What is the input impedance of the Netduino board?

Try reducing the value of the 82kΩ collector resistor at the output to about 10kΩ.

 

I'll give the 10k resistor a try. I'm not sure where to find out what the impedance of the board is. http://www.netduino.com/netduinoplus2/specs.htm

 

Crutschow, I tried a 10k resistor, but ended up with a 1k in order to get an output pulse voltage of about 2.5v. This was enough to trigger the Netduino interrupt.

If I went below 1k on the collector resistor, the steady state output voltage started creeping up above zero. Why would this happen?

 

I see that you have an 82k Ohm pull-up resistor on your output. Try changing it to something in the range of 510 to 330 Ohms.

[edit]
Whoops, I didn't see the other replies?
You don't have a resistor from the B out to the BC547's base; you will burn up the transistor and maybe the 556 very quickly. A 1k resistor should be OK.

[eta]
A caution; the Linear-supplied 555 timer is an idealized model that's optimized for speed. A component model is more accurate; as an actual 555 timer has a Darlington output, which won't go higher than about Vcc-1.3v even under light loading. This can be significant when interfacing with logic levels.

 

Sgt, I have a 10k resistor in front of the base on the output 547 on my physical circuit. I just forgot to add that to the circuit diagram. Thanks for your comments. I'm still curious to know why the steady state output voltage creeps up when I lower the resistance below 1k on that collector?

 

It's because you have the 10k resistor on the base that you didn't show in the schematic, and when you dropped the collector resistor, the transistor started to come out of saturation. Being saturated means that a further increase of the base current (Ib) will not lower the collector to emitter voltage (Vce).

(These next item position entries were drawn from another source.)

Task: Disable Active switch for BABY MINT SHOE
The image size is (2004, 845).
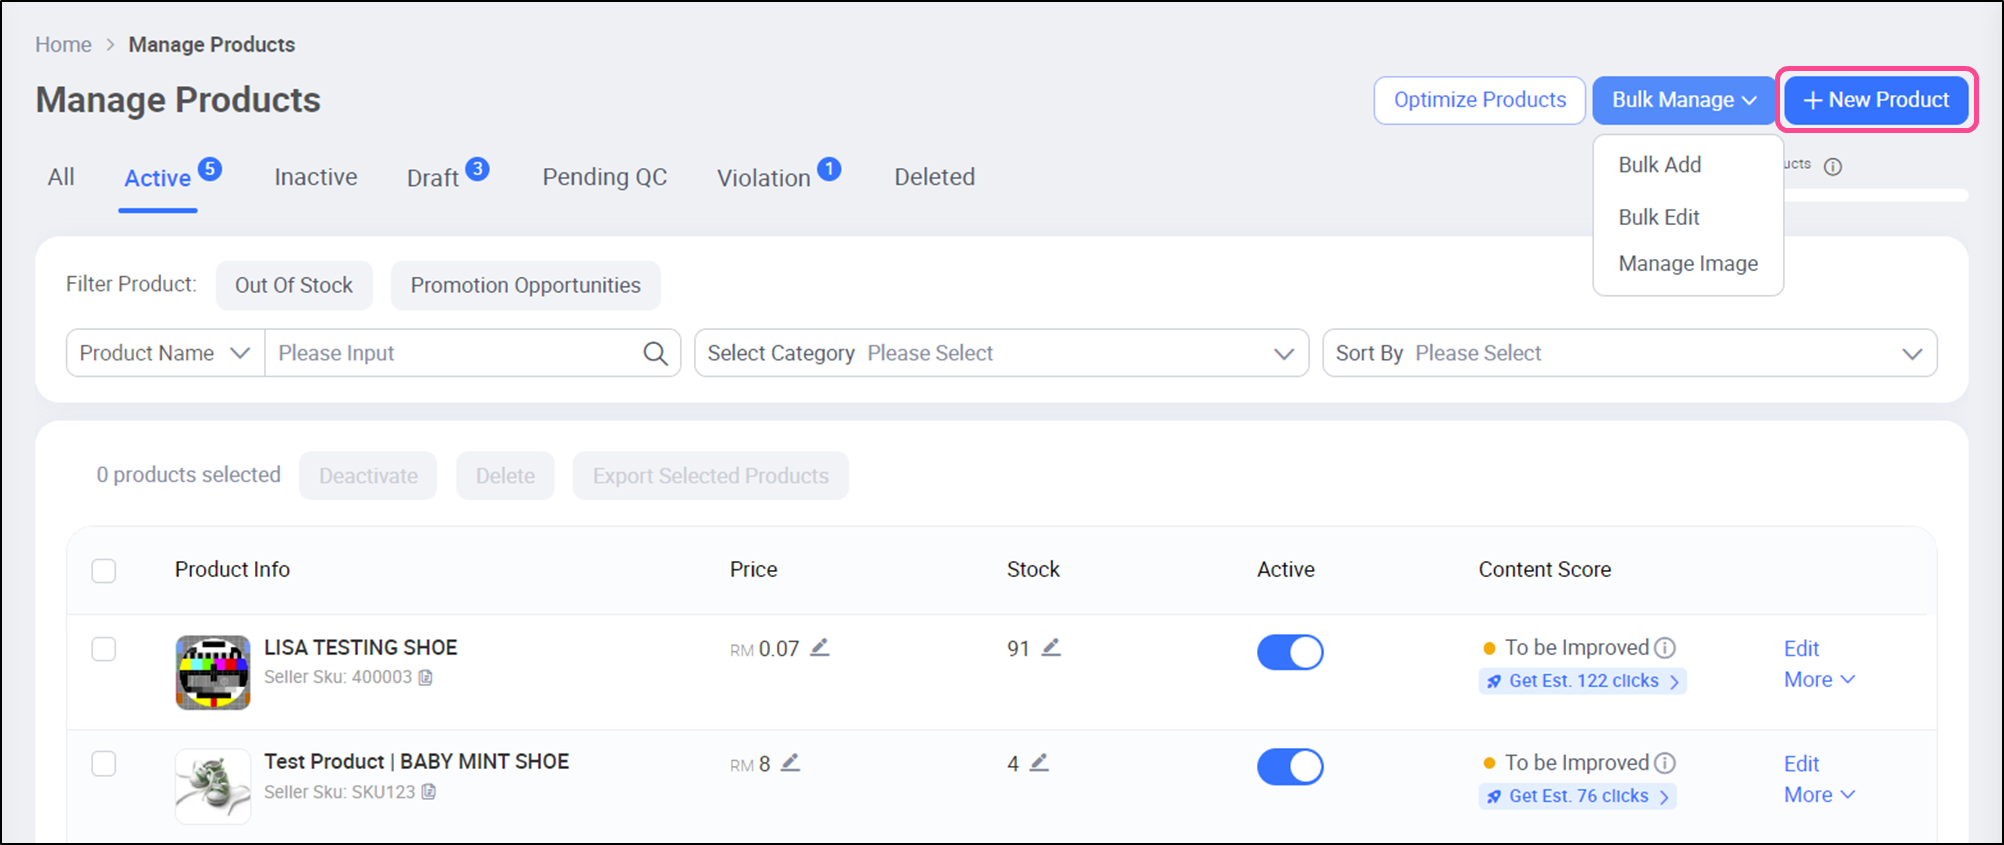Action: pos(1289,767)
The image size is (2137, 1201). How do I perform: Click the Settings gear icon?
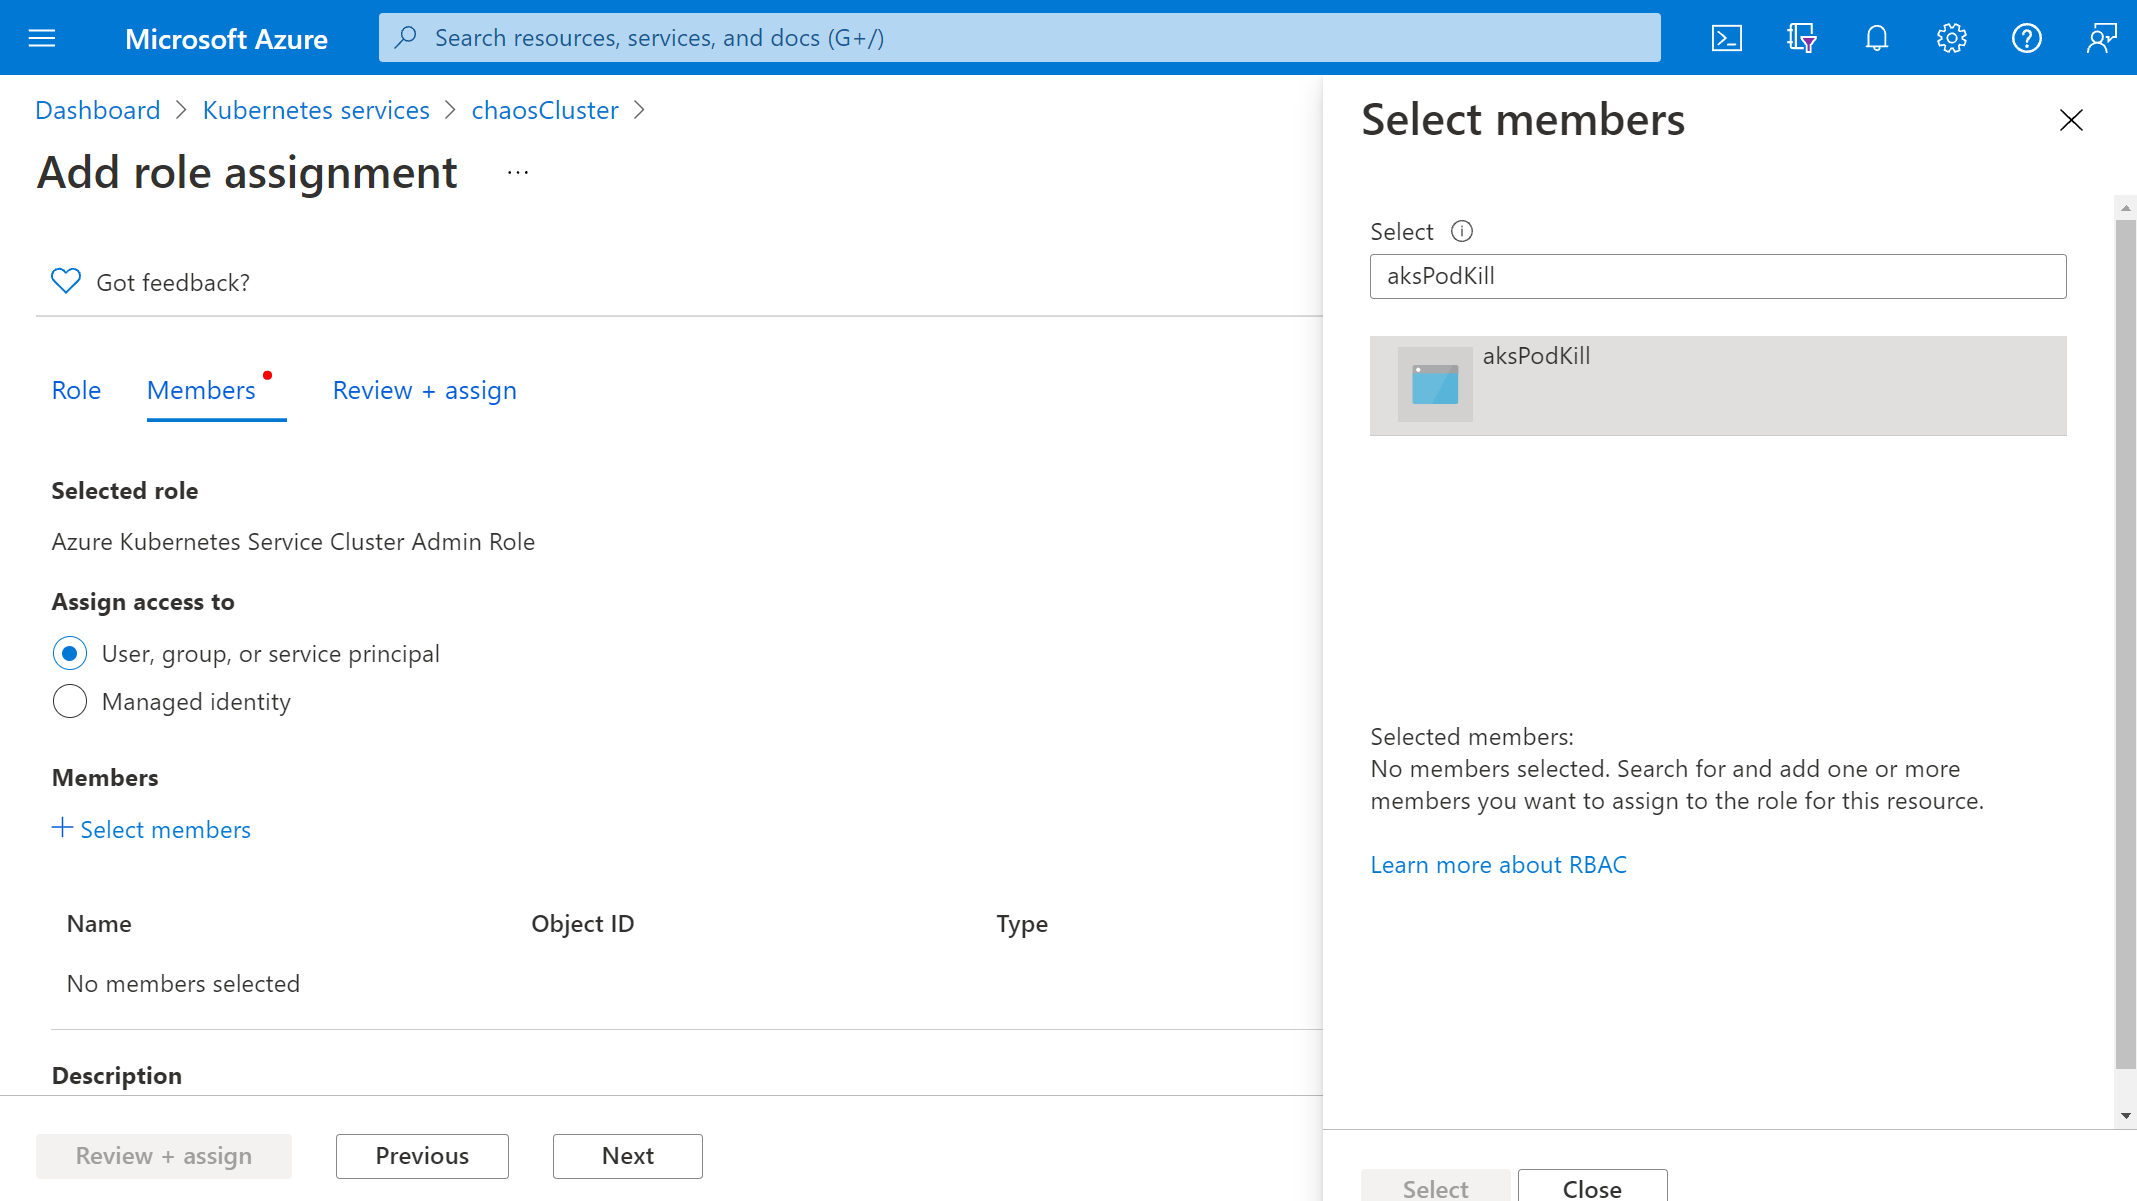(1952, 37)
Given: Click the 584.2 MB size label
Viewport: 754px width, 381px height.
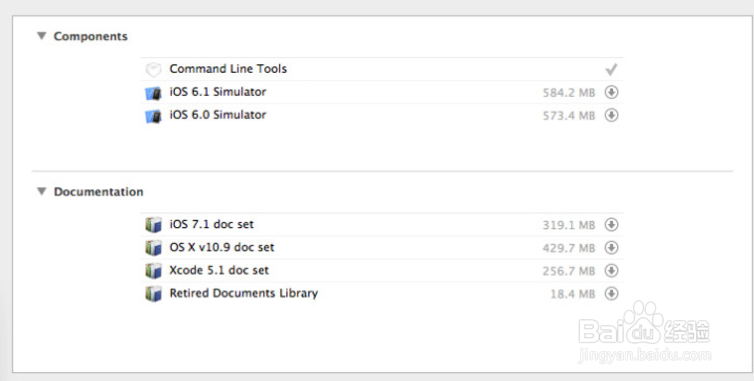Looking at the screenshot, I should click(569, 92).
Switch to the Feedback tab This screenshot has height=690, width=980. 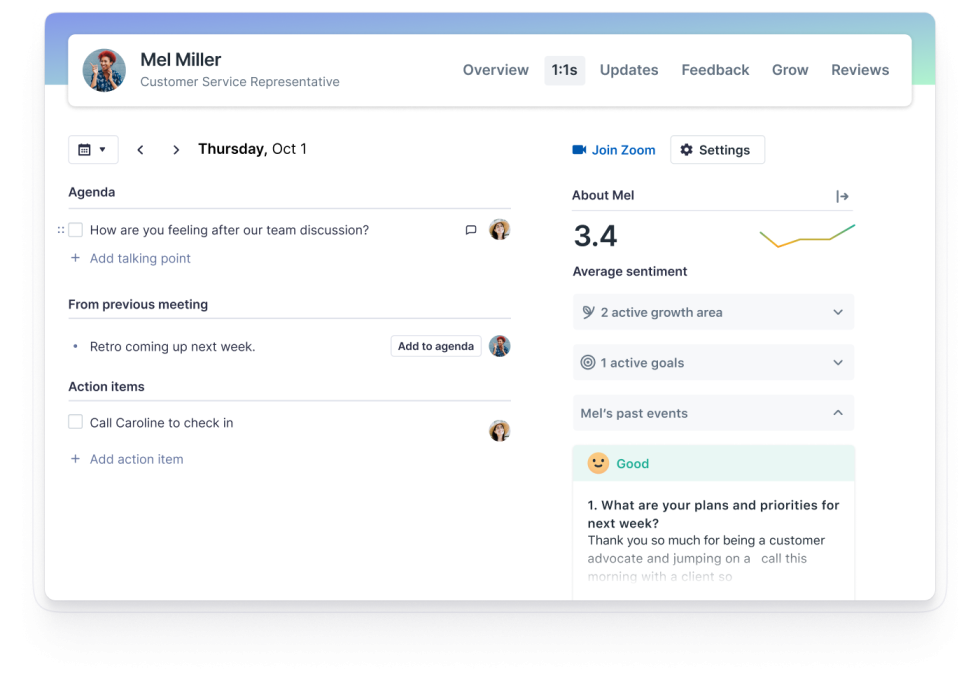715,70
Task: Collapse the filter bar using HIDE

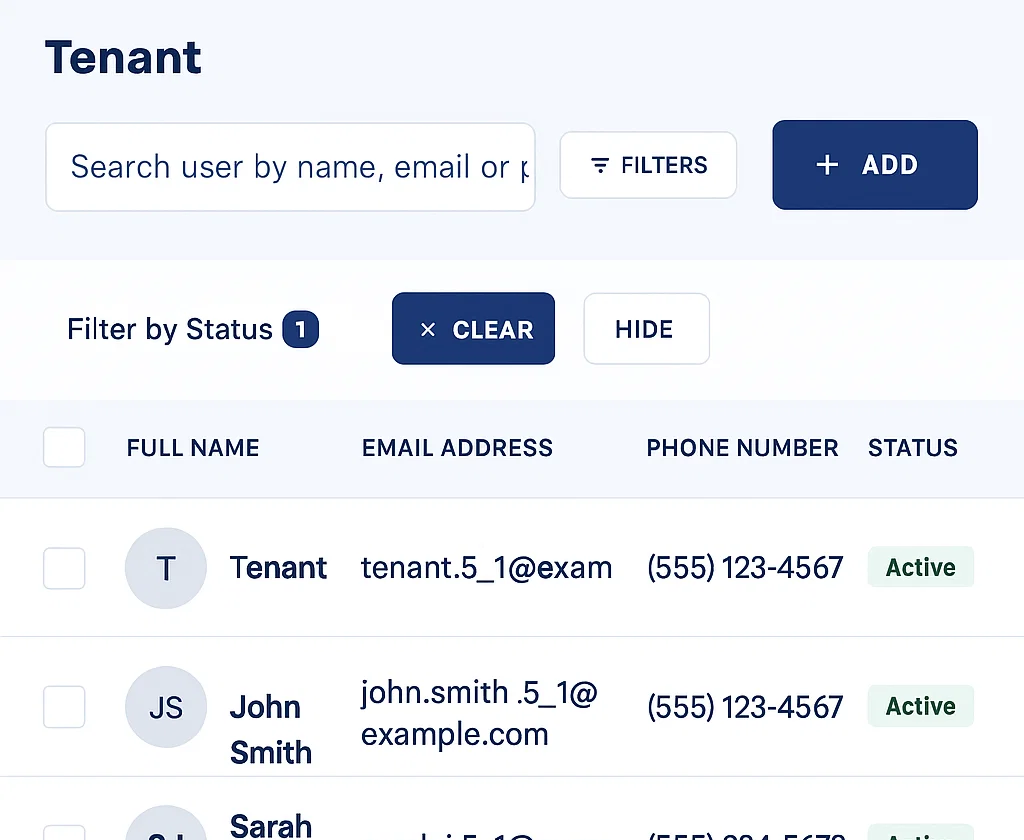Action: coord(646,329)
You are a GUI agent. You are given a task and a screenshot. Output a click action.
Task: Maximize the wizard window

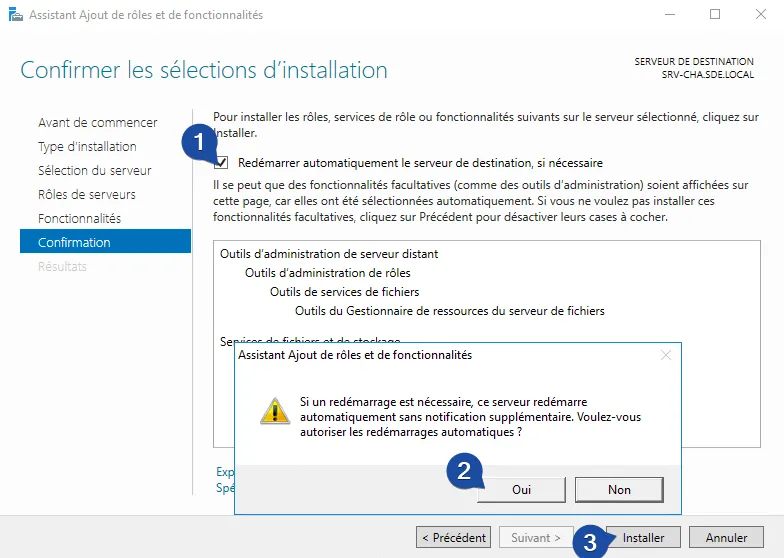click(x=715, y=15)
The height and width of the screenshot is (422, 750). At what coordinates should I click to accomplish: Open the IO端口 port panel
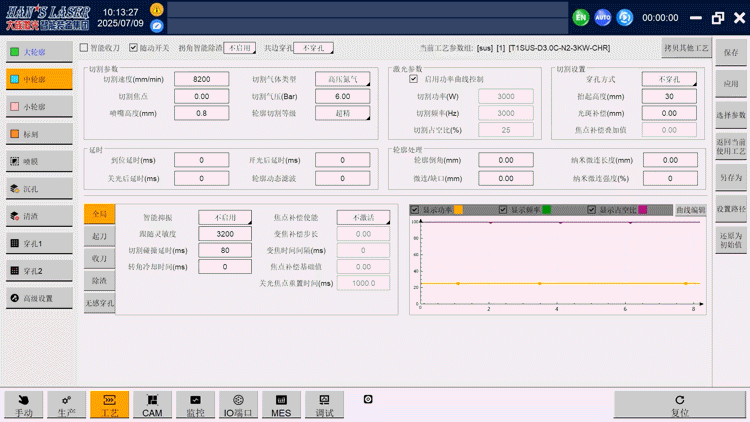(x=238, y=404)
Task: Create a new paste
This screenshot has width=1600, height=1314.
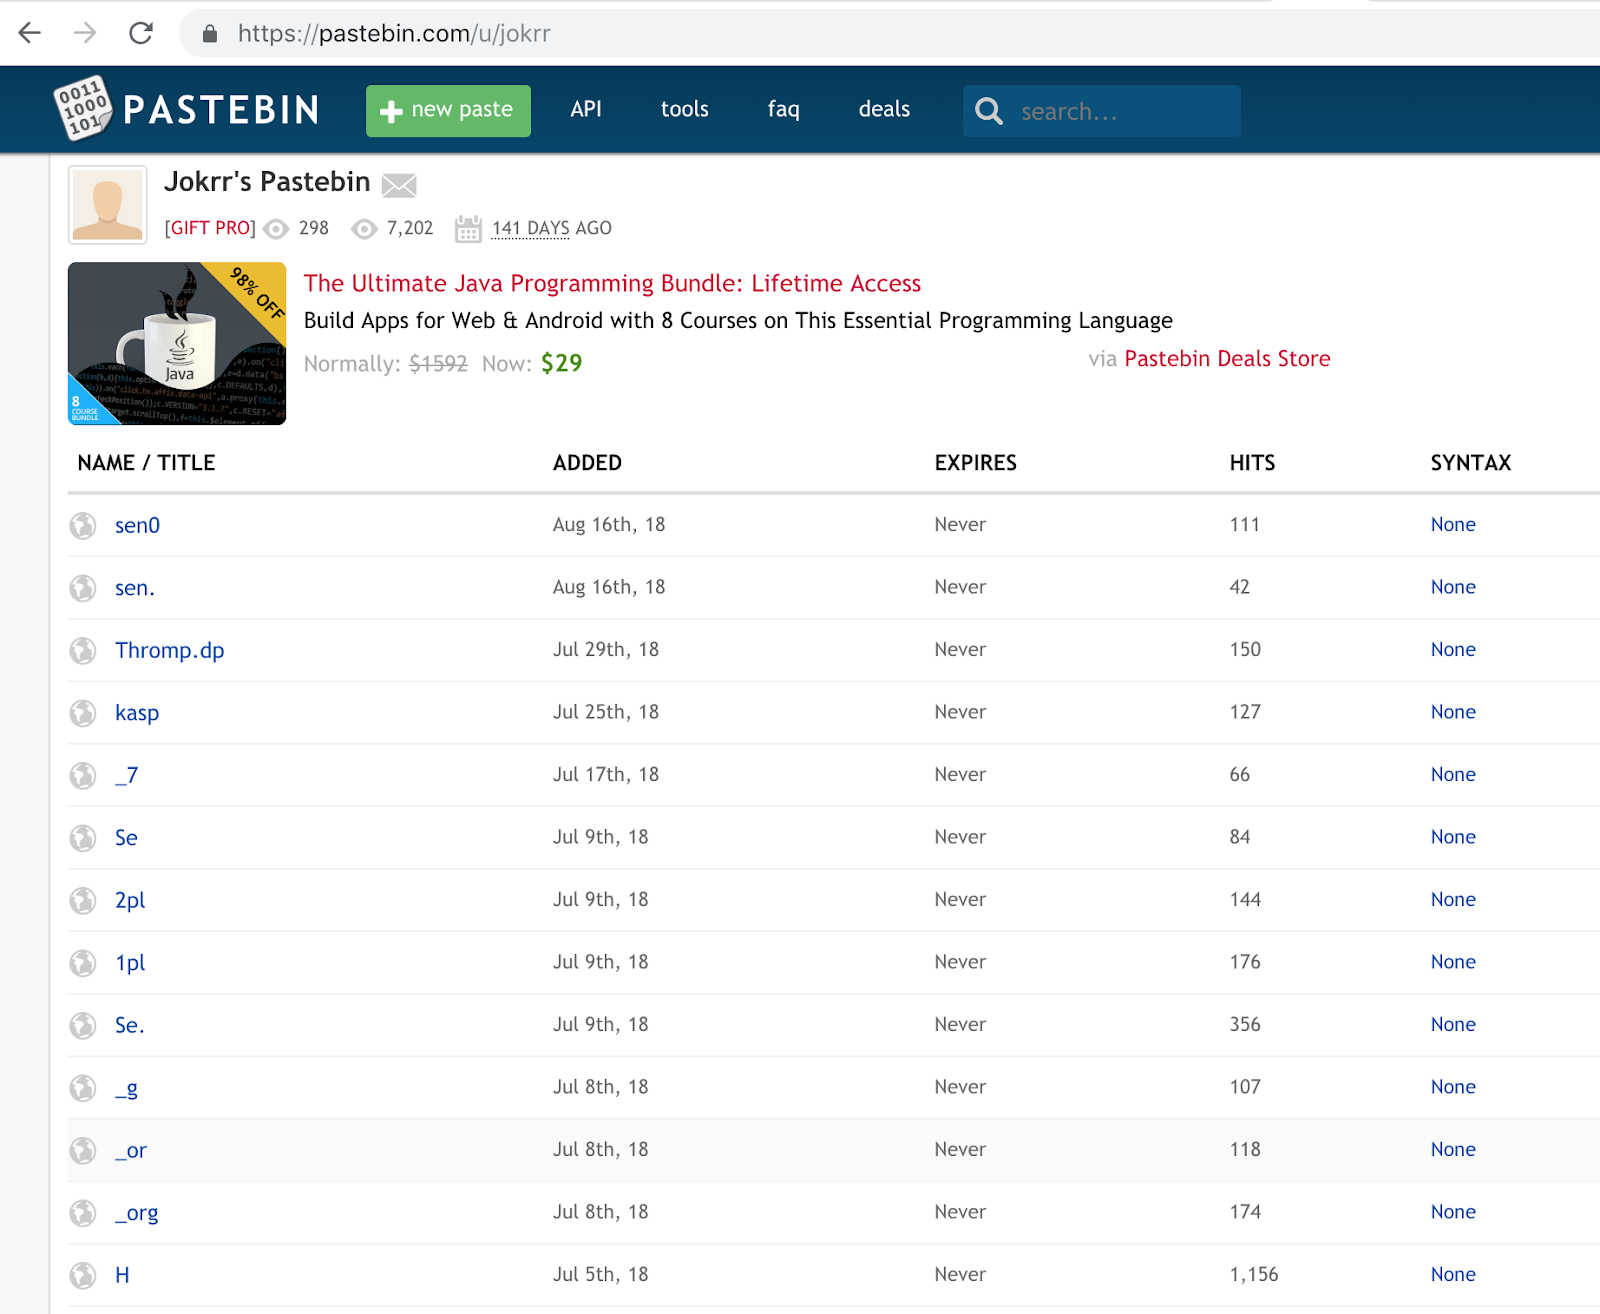Action: [x=448, y=111]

The "rule of thumb" for "forced beta" (gain) when using a transistor as a saturated switch is to use 1/10 of the desired collector current for the base current. If you have 5v across a 470 Ohm resistor on the collector of the output transistor, that would be 5v/470 ~= 10.64mA current flowing through the resistor when the transistor is turned on, requiring ~ 1.07mA current through the b-e junction in order to saturate the transistor. About the most you'll get out of the 555 output is 5v-1.3v = 3.7v, and the b-e junction will have about a 0.7v drop, so 3.7v - 0.7v = 3.0v to drop across a base resistor. 3v/10k Ohms = 0.3mA, or about 1/4 the amount of base current (Ib) you needed for a 470 Ohm collector resistor in order to saturate the transistor. 3v/1.07mA ~= 2.8k Ohms; the closest standard E24 value would be 2.7k. You could use a 2.4k resistor also.

 

Thanks Sgt. I knew it had to be something that I did not understand about transistors and IC's. I'm a mechanical engineer, not a EE, so my knowledge in this area is pretty limited. Your explanation goes a long way to helping me understand your comment about the idealized 555 model too.

The world is a better place because of guys like you and crutschow who are willing to share your knowledge and wisdom with hacks like me!